*Stated task*: Transcribe the lines below, starting with the line that contains "The image size" and ending with the line that contains "Action: (21, 1764)", including both of those lines. Leave the pictures out of your answer.

(Records of word and element locations)
** Start **
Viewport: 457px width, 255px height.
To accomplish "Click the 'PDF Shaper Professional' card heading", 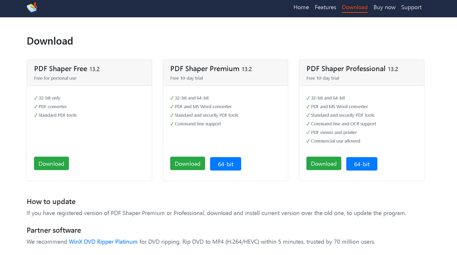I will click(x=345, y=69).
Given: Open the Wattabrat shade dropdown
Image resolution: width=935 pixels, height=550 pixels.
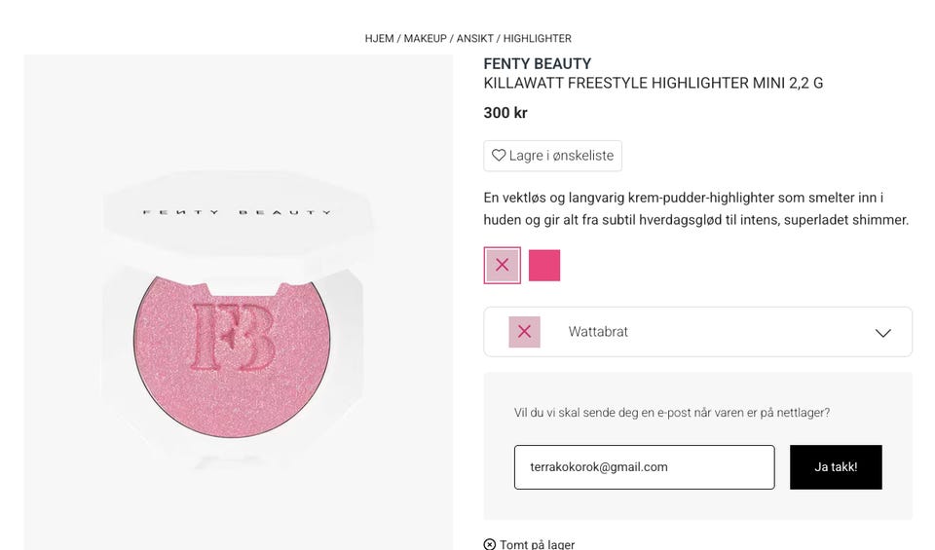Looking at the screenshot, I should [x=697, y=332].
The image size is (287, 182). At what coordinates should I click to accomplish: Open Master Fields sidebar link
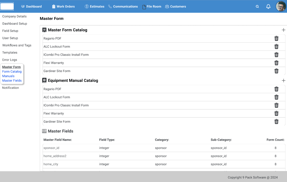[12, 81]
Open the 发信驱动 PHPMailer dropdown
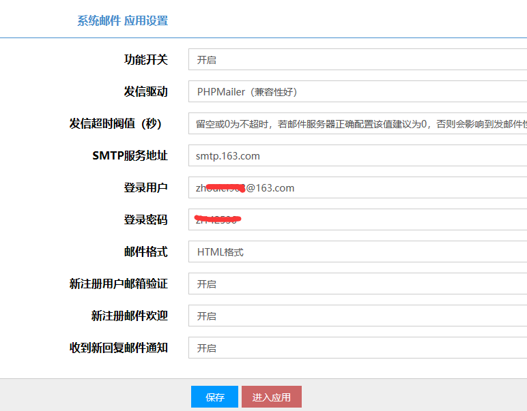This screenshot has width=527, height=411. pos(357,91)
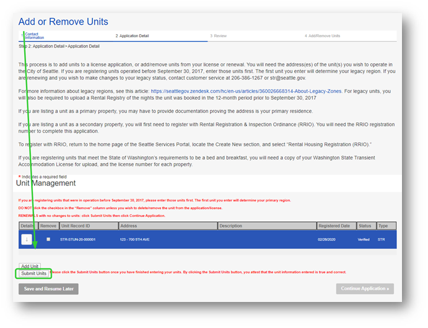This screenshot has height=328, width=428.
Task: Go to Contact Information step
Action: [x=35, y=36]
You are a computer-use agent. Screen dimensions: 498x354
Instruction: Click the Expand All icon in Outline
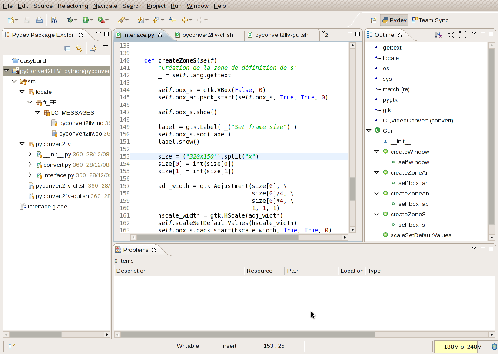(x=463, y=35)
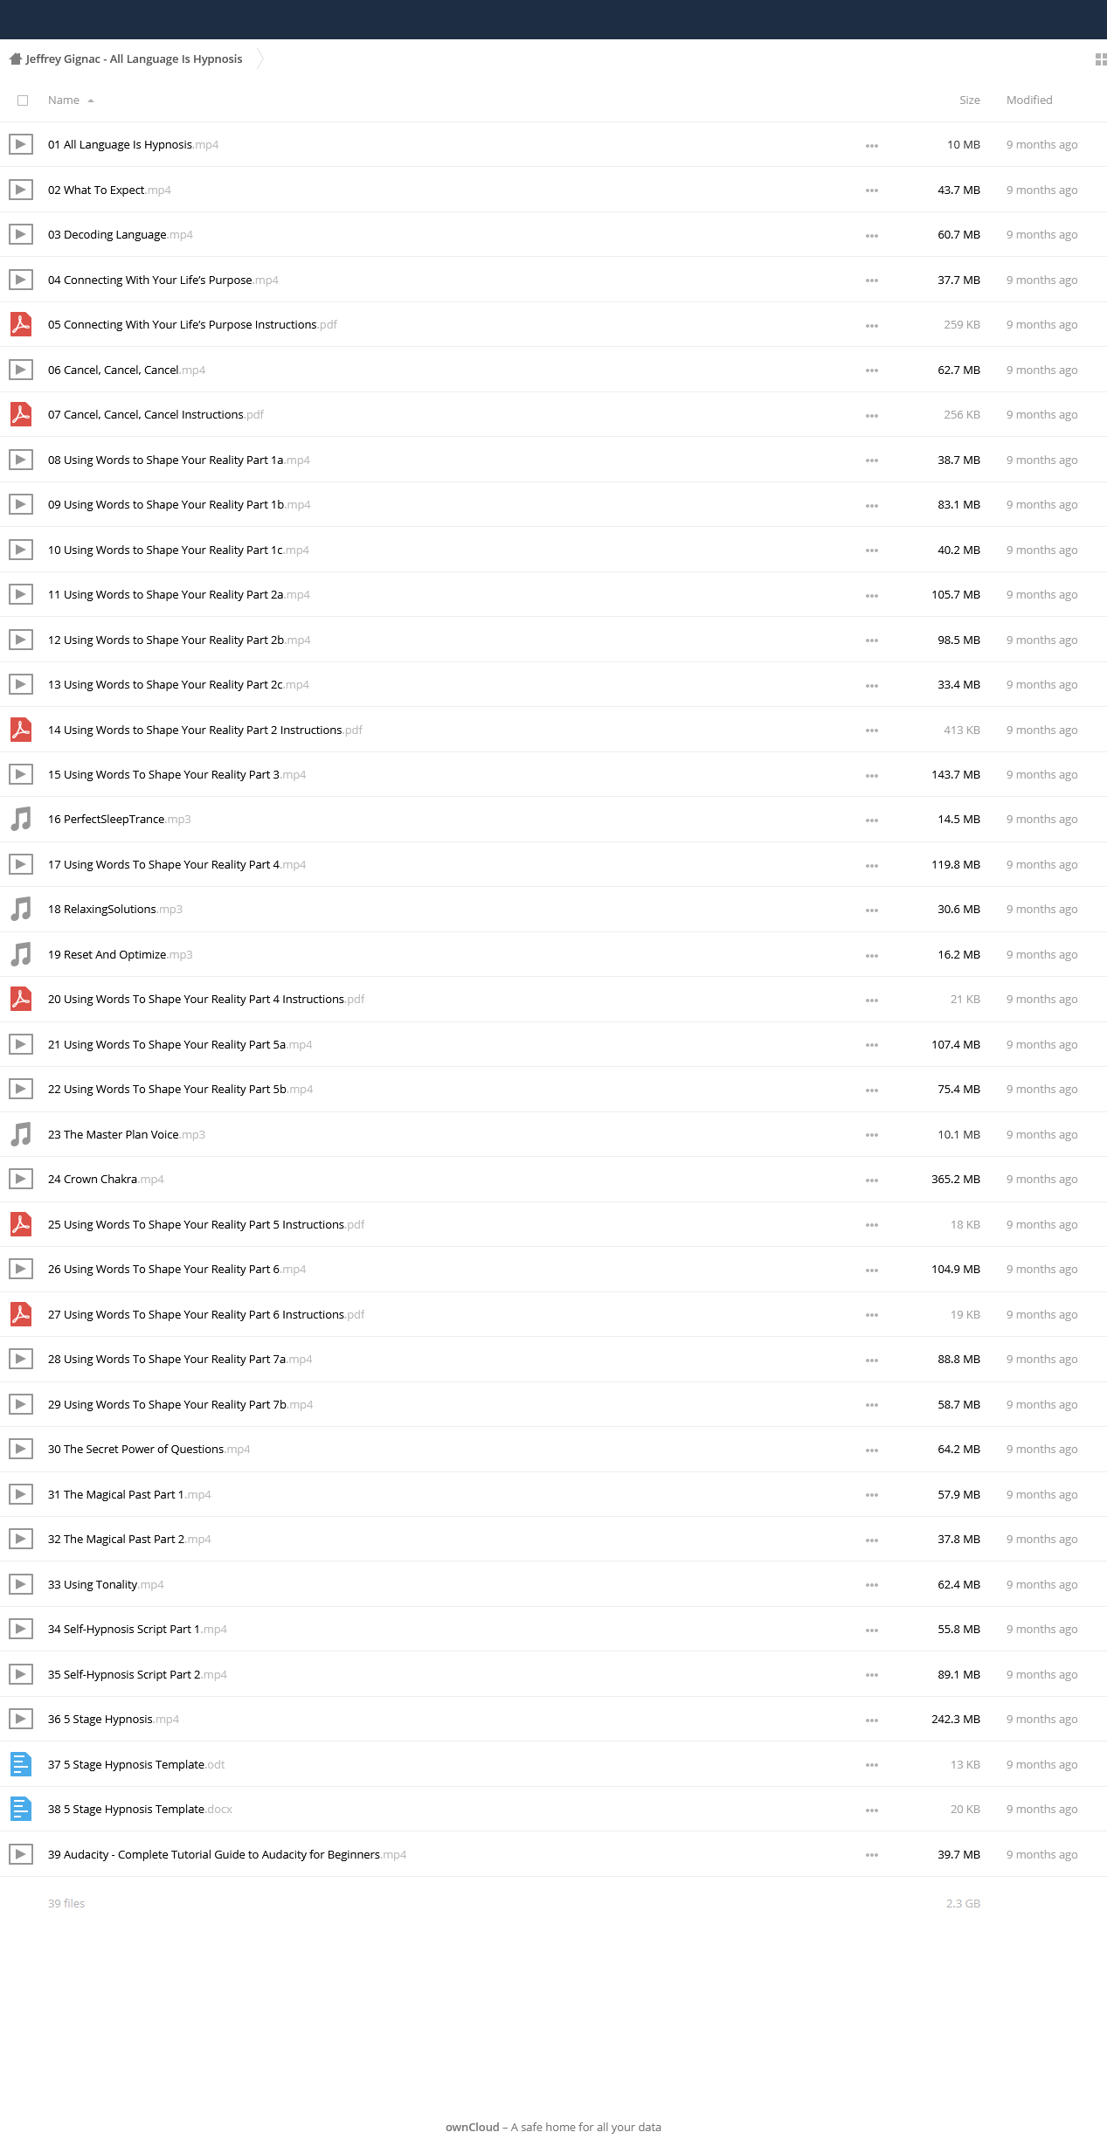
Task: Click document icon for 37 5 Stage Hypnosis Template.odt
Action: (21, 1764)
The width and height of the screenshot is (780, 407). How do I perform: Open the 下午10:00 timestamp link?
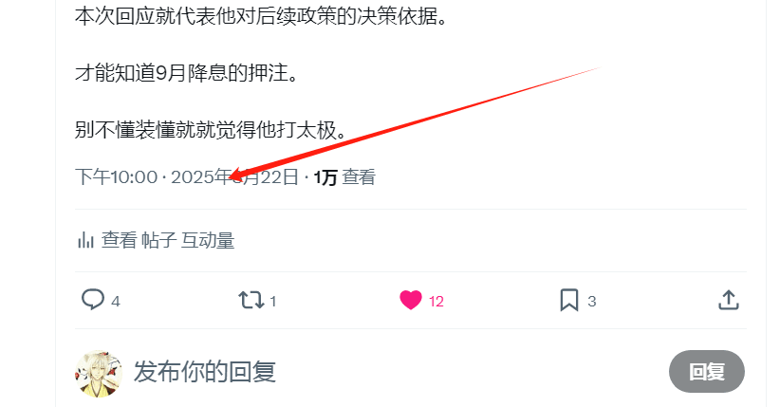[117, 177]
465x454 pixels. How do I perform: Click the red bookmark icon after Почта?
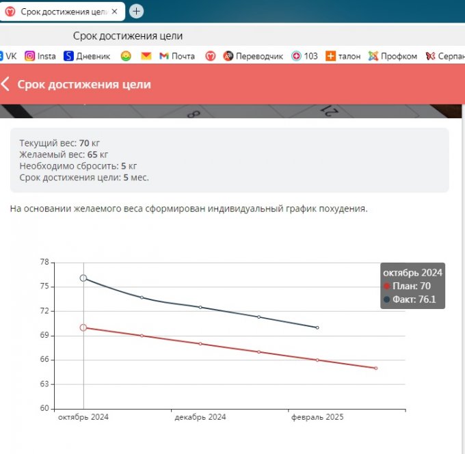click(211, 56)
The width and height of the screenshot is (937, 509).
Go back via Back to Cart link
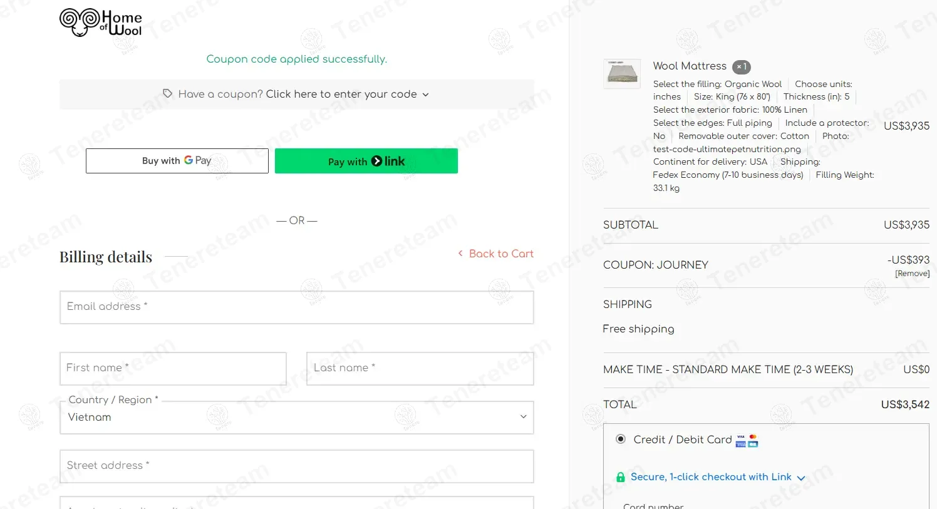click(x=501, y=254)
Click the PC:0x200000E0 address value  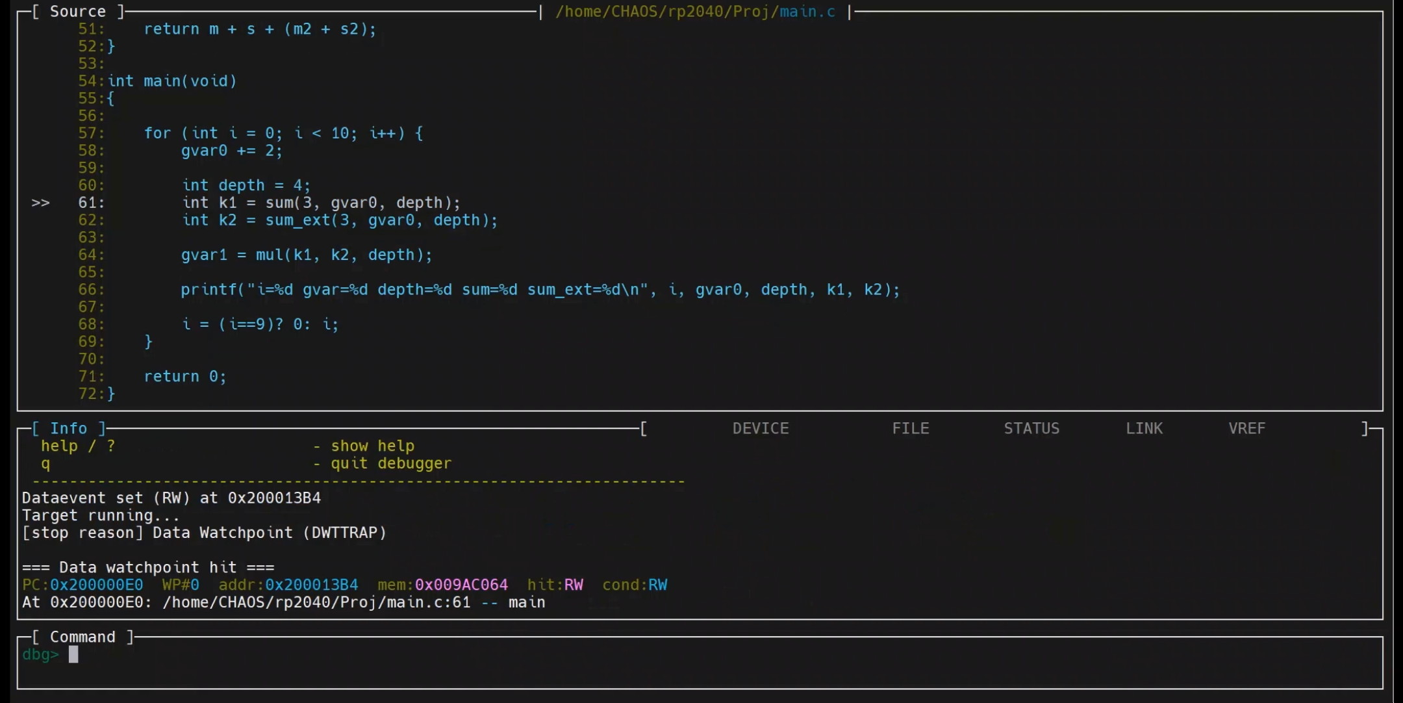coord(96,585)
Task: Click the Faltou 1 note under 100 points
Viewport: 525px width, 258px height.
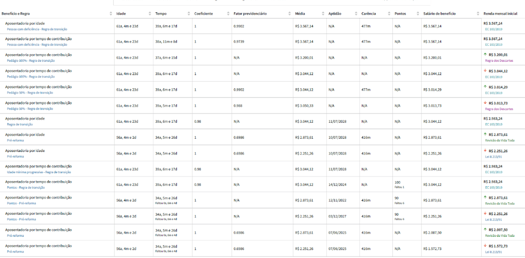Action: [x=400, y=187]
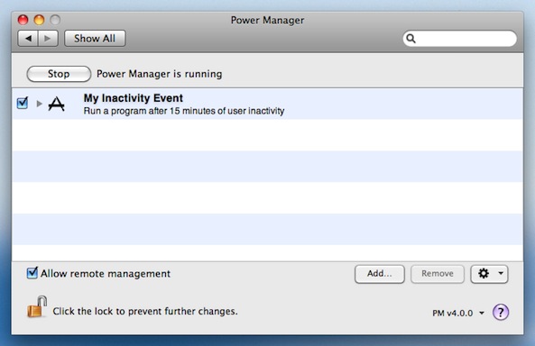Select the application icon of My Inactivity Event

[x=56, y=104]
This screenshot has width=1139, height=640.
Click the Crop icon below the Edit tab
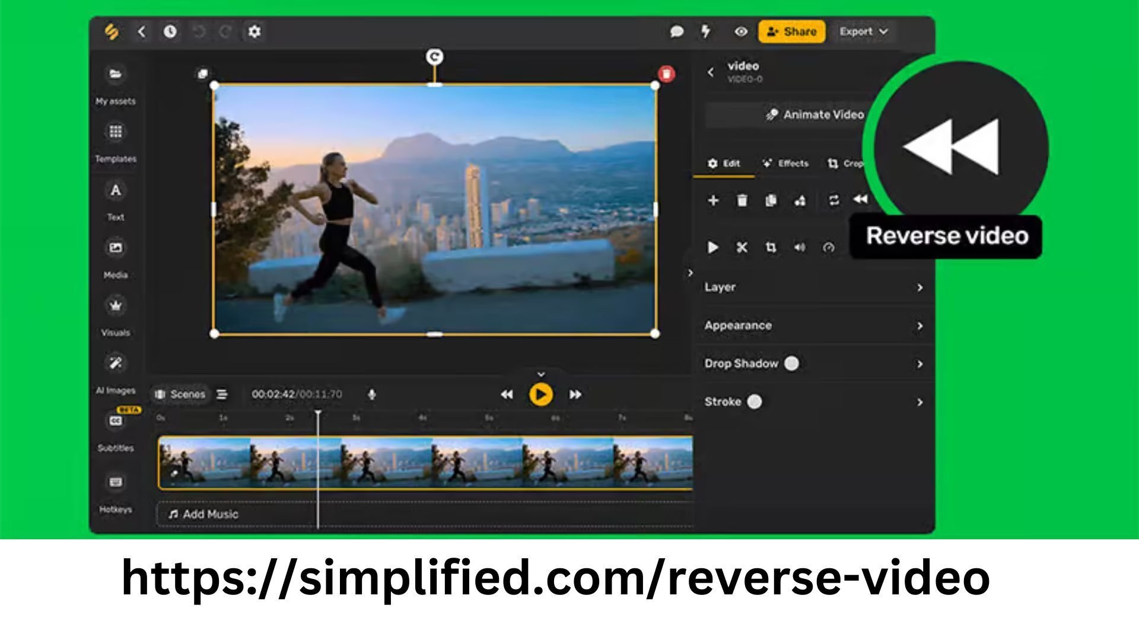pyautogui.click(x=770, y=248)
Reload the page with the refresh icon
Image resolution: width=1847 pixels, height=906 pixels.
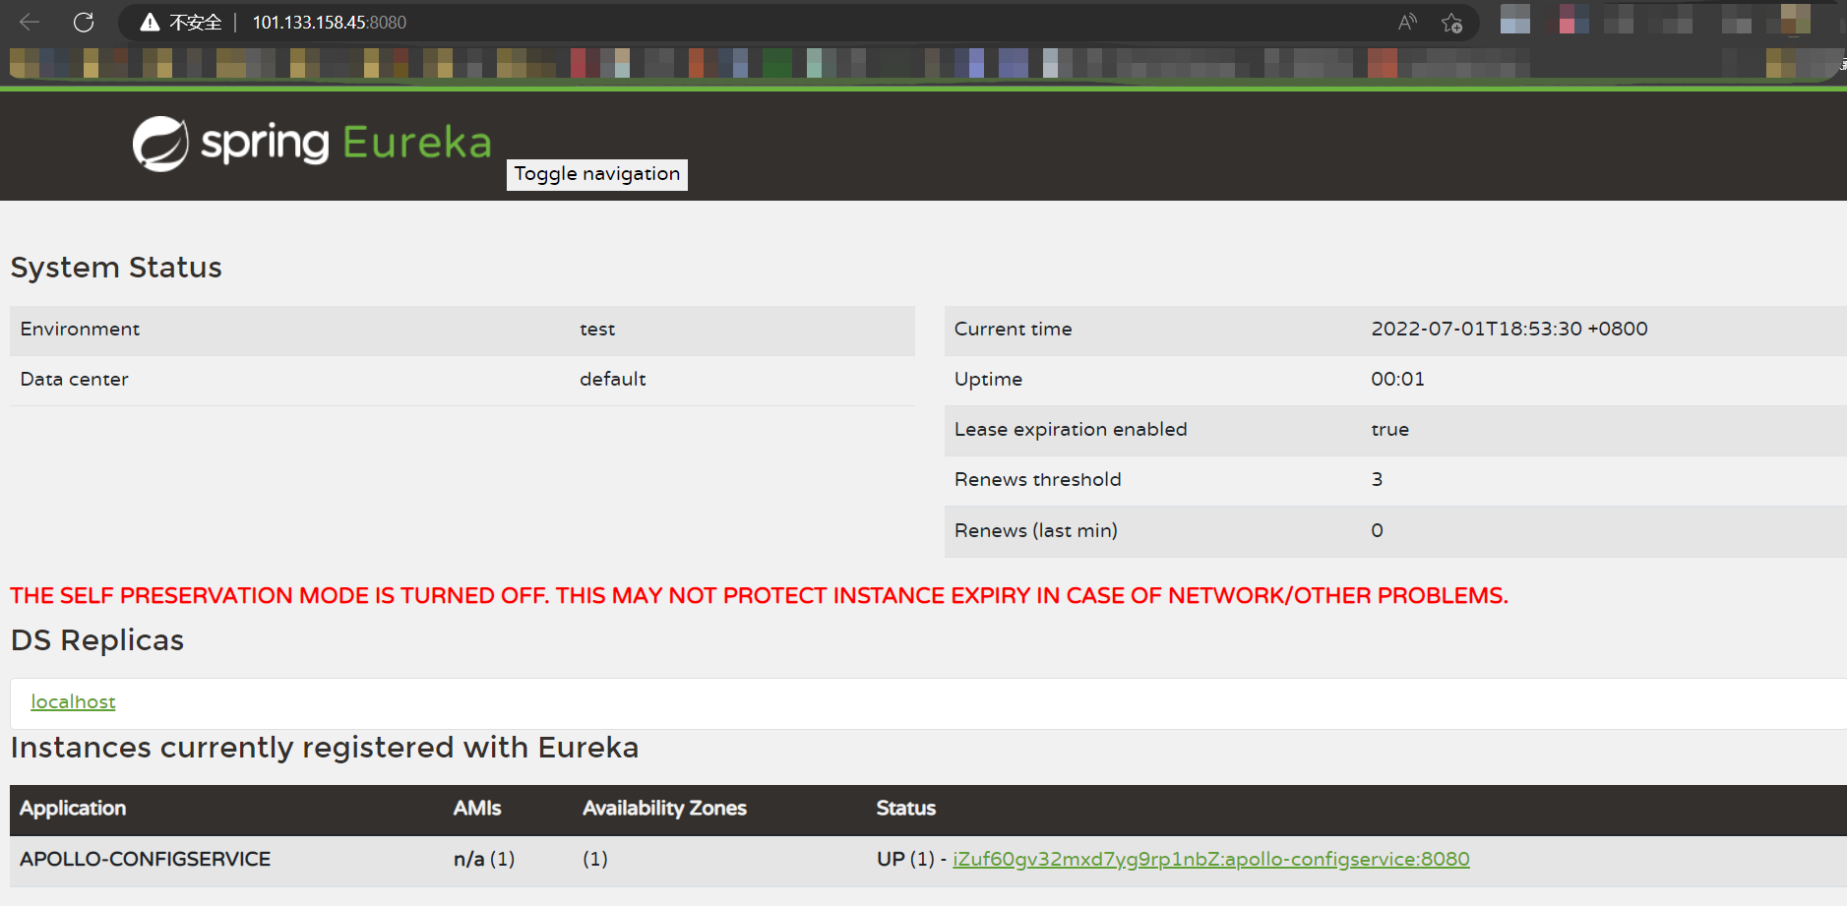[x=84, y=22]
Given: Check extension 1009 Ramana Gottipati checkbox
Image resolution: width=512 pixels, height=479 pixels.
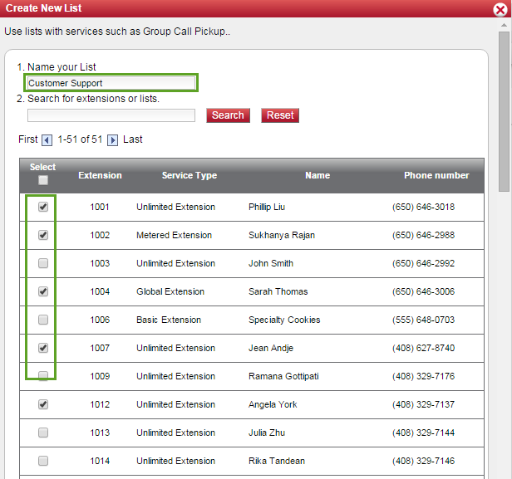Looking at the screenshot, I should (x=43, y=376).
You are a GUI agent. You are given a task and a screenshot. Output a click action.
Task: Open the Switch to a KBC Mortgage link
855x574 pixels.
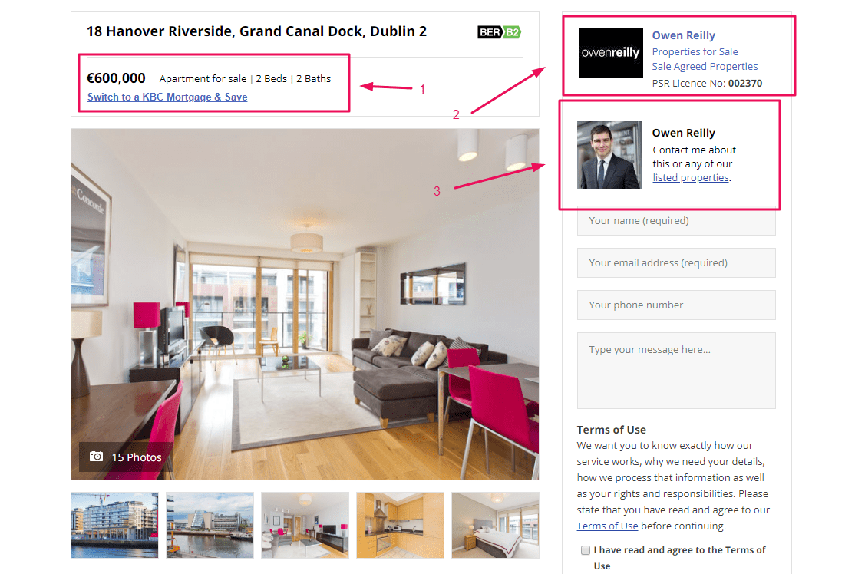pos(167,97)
** End **
*Answer*:
The image size is (287, 182). At what coordinates should I click to accomplish: Open Master Fields sidebar link
[12, 81]
Open the 发信驱动 PHPMailer dropdown
This screenshot has width=527, height=411. pos(357,91)
This screenshot has height=328, width=428.
Task: Go to Contact Information step
Action: [x=35, y=36]
You are a computer-use agent. Screen dimensions: 498x354
Instruction: Click the Expand All icon in Outline
(x=463, y=35)
Task: Click document icon for 37 5 Stage Hypnosis Template.odt
Action: (21, 1764)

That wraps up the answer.